- Tekst:

==============================

Onderwijs in relatie tot P2P/Metagovernance
Het woord metagovernance is in 2 woorden op te splitsen. Het ene woord is 'meta': betekenis in het Grieks = te midden van en tussen. Het andere woord 'governance': Engelstalig begrip = de handeling of de wijze van besturen, de gedragscode, het toezicht op organisaties. Metagovernance betekent dus het midden van verschillende bestuursvormen, gedragscodes en soorten toezicht.
Metagovernance of 'slimme sturing' (Van der Heijden, 2005) is een bepaalde gedachtegang over de heersende bestuursvormen in de maatschappij. Het is volgens Jessop (2003) een benadering dat gericht is op het combineren van verschillende ideeën en vormen van bestuur (bijvoorbeeld hiërarchische, netwerkgericht, marktgericht). Het is een soort attitude en uitgangspunt die typische fouten/nadelen van zowel één welbepaalde, als een combinatie van verschillende bestuursvormen probeert te voorzien en te voorkomen met als doel de sturing van de samenleving te optimaliseren. Vaak wordt metagovernance ook 'governing of governing' genoemd (Kooiman, 2003).
Metagovernance en P2P
[bewerken]Metagovernance is van groot belang om tot een peer-to-peer samenleving te komen. Het brengt reflectie op huidige bestuursvormen tot stand waardoor een welbepaalde bestuursvorm kan worden aangepast. Om een P2P samenleving tot stand te brengen is het belangrijk dat de focus van het bestuur niet te veel op de markt, hiërarchie of netwerk ligt. Maar moet er worden gezocht naar een welbepaalde mix waarin P2P het best tot zijn recht kan komen. Hoe deze mix van bestuursvormen eruit moet zien, is moeilijk te zeggen. Wel worden hieronder enkele drempels besproken die P2P ervaart bij een te harde focus op een marktgerichte, hiërarchische of netwerkgerichte bestuursvorm.
Bij een marktgericht bestuur (Meuleman, 2008) gaat men ervan uit dat markteconomieën gecreëerd en onder controle moeten gehouden worden door instituties op basis van regelgeving en toezicht. De huidige regelgeving laat toe dat er patenten (= eigendomsrechten op bepaalde goederen of kennis, waardoor enkel de uitvinder deze goederen of kennis deze mag verkopen) kunnen worden gecreëerd. Hierdoor wordt kennis openbaar maken, verboden, afgezonderd van de buitenwereld en wordt vrijwillig bijdragen aan kennis sterk gehinderd.

==============================

- Verzamelde gegevens:

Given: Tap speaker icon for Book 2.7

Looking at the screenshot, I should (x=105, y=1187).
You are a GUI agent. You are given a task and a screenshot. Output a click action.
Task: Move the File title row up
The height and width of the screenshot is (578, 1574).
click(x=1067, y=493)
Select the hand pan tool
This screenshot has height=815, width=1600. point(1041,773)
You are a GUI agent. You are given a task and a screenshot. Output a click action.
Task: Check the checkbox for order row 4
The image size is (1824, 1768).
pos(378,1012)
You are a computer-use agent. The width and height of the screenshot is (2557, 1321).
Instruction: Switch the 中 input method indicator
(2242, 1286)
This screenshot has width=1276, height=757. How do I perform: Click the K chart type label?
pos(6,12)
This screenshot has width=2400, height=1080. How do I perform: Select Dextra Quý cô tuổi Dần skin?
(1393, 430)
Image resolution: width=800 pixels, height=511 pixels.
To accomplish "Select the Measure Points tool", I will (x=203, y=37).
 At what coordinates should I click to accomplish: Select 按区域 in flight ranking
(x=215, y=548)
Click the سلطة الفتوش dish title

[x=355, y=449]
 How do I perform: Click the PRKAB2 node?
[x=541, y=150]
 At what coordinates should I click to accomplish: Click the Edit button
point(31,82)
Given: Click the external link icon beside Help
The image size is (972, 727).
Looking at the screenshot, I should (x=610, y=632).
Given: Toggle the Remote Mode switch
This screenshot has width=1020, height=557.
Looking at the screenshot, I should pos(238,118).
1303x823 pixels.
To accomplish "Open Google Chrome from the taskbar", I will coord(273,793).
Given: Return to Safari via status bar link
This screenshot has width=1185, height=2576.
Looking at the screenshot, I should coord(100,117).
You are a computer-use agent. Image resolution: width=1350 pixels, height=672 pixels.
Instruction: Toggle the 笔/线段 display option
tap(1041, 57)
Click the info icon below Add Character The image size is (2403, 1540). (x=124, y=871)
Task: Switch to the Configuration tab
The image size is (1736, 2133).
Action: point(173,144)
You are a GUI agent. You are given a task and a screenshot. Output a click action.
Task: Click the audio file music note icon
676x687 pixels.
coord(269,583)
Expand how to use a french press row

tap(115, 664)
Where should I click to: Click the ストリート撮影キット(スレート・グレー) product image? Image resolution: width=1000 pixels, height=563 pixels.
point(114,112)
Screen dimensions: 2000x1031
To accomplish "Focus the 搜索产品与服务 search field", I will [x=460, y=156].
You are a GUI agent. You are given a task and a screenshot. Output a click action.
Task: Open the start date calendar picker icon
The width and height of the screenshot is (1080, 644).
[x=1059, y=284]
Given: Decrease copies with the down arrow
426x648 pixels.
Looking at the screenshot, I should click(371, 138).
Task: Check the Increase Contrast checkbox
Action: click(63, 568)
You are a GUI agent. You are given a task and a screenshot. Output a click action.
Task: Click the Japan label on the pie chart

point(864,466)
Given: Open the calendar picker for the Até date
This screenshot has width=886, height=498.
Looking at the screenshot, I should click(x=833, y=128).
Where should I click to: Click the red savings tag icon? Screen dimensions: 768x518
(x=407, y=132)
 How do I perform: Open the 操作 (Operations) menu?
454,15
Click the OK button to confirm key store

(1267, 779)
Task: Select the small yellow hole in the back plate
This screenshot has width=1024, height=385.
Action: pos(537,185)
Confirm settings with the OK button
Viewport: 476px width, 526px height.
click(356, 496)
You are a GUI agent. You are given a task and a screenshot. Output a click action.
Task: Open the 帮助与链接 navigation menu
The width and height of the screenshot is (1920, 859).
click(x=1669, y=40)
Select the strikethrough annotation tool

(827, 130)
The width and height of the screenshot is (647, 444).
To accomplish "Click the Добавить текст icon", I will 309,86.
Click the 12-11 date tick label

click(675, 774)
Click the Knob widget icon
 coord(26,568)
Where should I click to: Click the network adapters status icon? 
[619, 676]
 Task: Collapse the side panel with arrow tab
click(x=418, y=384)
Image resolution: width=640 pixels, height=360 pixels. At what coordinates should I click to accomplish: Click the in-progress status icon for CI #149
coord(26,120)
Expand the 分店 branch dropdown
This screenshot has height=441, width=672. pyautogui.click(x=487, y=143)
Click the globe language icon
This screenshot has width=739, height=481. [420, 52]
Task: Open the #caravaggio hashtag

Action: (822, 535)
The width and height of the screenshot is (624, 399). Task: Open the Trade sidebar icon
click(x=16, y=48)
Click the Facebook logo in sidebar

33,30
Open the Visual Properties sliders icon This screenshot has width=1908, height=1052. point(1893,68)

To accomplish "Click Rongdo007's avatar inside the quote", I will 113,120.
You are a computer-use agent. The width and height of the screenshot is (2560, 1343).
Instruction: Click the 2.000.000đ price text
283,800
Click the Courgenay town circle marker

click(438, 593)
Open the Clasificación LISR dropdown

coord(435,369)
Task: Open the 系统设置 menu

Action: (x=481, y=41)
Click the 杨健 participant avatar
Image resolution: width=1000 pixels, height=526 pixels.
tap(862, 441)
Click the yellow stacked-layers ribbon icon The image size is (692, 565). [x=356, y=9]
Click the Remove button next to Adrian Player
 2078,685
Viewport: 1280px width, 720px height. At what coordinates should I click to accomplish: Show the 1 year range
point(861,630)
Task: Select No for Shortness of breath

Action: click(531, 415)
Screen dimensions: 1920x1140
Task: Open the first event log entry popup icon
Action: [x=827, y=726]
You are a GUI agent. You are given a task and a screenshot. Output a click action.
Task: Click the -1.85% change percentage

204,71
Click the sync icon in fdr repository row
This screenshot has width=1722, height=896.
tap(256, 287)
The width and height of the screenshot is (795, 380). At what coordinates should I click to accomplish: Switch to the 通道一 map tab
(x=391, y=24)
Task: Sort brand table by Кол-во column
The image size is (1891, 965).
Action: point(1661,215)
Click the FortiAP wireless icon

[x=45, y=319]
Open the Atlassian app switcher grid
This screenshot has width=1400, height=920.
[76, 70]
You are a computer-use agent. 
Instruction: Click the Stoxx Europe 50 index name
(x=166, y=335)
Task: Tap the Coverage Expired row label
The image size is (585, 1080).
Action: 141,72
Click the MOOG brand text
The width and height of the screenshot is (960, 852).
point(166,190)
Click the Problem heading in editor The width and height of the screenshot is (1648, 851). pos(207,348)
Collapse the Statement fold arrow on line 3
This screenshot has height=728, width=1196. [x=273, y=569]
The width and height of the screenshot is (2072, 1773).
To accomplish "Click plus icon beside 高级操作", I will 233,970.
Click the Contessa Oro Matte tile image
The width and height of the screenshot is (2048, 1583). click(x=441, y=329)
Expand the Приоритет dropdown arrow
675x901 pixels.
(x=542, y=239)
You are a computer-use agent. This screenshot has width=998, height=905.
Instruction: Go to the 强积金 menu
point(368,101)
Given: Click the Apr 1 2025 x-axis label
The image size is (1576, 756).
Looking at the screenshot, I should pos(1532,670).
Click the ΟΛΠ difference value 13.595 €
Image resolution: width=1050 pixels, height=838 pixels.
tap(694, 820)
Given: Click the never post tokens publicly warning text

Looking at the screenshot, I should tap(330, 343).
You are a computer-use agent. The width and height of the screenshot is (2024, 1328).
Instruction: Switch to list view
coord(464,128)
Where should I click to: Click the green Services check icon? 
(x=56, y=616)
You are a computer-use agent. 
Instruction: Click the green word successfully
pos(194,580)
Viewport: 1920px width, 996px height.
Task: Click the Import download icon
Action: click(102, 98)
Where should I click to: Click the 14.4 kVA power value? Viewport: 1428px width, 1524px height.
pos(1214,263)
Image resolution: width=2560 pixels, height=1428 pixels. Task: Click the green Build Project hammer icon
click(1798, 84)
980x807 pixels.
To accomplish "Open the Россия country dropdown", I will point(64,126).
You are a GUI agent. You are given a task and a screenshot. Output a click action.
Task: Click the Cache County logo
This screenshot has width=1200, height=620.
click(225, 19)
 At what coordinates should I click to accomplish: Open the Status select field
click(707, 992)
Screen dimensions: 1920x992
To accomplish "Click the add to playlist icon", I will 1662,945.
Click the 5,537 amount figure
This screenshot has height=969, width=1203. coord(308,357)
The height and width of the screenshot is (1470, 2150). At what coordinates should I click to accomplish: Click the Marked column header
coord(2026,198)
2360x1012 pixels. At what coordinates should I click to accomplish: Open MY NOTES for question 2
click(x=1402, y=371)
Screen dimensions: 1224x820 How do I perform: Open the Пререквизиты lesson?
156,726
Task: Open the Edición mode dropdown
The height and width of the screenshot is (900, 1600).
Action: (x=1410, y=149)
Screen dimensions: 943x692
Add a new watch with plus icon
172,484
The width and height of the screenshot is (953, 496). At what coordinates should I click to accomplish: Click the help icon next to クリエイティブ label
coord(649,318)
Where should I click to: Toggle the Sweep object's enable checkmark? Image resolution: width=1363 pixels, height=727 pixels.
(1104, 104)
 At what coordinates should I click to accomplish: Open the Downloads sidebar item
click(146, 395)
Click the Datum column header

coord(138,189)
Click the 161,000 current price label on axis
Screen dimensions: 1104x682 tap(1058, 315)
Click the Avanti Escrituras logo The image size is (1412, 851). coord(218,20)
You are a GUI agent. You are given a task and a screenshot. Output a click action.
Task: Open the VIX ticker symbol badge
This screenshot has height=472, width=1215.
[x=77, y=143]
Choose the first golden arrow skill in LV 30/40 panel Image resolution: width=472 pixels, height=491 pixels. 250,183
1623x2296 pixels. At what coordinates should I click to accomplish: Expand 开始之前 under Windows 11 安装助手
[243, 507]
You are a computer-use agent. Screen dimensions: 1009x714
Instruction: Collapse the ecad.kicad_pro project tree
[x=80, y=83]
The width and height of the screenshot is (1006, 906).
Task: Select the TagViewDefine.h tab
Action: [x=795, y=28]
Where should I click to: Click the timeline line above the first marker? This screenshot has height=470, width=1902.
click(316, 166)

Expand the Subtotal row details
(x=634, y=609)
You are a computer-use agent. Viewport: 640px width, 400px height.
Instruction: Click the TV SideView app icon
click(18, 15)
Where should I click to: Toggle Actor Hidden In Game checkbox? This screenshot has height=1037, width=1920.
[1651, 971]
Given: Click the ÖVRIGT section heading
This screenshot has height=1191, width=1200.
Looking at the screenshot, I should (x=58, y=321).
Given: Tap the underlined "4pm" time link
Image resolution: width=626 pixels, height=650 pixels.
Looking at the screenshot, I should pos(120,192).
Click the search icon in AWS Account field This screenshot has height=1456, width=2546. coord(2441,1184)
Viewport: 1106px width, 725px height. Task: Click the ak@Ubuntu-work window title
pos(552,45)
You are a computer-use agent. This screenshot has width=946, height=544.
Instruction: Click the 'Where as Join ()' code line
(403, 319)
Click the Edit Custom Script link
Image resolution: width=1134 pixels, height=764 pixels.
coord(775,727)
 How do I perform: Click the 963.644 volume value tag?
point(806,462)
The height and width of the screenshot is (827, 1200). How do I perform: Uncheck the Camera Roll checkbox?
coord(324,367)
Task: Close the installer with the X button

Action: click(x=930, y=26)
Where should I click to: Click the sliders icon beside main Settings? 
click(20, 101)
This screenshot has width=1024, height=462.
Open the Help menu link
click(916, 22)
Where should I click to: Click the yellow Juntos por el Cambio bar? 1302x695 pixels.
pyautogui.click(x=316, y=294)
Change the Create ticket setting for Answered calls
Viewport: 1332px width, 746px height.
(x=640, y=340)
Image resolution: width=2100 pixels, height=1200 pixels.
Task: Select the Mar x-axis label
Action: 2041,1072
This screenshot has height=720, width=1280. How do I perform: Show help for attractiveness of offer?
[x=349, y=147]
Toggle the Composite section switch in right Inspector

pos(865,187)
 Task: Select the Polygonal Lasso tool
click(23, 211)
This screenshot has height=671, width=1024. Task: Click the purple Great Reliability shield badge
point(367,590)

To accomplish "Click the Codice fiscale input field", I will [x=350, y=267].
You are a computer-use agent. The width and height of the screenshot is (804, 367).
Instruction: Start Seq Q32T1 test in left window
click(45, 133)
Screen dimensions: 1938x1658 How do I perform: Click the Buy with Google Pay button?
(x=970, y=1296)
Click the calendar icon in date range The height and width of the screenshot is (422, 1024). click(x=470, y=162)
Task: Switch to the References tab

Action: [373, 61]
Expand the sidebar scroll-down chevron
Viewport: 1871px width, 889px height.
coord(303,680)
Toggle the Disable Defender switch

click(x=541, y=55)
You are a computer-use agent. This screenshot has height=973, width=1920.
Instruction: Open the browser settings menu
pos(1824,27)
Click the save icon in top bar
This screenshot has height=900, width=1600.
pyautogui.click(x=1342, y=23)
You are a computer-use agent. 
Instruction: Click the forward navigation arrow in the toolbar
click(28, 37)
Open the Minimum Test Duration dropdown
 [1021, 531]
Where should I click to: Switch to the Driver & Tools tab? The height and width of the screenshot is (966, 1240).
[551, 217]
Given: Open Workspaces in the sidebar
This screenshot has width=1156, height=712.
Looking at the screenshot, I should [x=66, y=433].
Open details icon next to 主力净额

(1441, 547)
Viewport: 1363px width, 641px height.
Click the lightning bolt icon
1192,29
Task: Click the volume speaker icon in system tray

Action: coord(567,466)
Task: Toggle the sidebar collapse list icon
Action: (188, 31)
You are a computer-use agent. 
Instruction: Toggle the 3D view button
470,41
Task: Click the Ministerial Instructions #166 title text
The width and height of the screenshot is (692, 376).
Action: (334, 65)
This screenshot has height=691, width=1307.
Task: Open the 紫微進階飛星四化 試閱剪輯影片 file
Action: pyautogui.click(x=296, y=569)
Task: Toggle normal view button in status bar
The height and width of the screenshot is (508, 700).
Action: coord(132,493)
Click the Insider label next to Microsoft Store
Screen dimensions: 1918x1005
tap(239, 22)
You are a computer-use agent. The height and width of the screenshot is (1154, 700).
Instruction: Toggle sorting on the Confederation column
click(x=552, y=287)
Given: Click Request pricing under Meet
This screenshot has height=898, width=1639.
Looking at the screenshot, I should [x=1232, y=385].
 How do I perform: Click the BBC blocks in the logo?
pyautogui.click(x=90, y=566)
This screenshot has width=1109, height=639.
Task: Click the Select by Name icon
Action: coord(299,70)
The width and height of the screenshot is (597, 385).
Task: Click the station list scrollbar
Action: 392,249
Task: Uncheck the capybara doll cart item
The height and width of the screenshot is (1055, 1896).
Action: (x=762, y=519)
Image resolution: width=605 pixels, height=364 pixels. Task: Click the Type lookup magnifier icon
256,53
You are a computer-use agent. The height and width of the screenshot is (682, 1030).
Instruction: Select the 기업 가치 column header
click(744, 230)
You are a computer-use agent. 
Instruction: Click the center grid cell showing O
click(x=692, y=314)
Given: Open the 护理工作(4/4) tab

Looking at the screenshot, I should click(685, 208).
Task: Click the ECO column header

==============================

- De opdracht:
Beantwoord met behulp van de tekst over metagovernance de volgende vragen.
(a) Wat betekent het woord 'meta' in het Grieks?
(b) Welke Engelse benaming voor metagovernance wordt volgens Kooiman (2003) vaak gebruikt?
(c) Wat maakt de huidige regelgeving bij een marktgericht bestuur mogelijk?

- Volledige uitwerking:
(a) Het betekent 'te midden van en tussen'.
(b) Metagovernance wordt vaak 'governing of governing' genoemd.
(c) De huidige regelgeving maakt het mogelijk dat er patenten worden gecreëerd.